#### SUPPLIED ENTRIES ####
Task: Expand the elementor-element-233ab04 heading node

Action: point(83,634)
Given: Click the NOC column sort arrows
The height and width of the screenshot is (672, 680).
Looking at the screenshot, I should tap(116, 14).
####
INSTRUCTIONS FOR THE TASK
In the entries, the line containing "Given: Click the NOC column sort arrows" and every line after it through the last are to be duplicated exactly, and no other line is to be included.

YOUR SOLUTION
Given: Click the NOC column sort arrows
The height and width of the screenshot is (672, 680).
Looking at the screenshot, I should tap(116, 14).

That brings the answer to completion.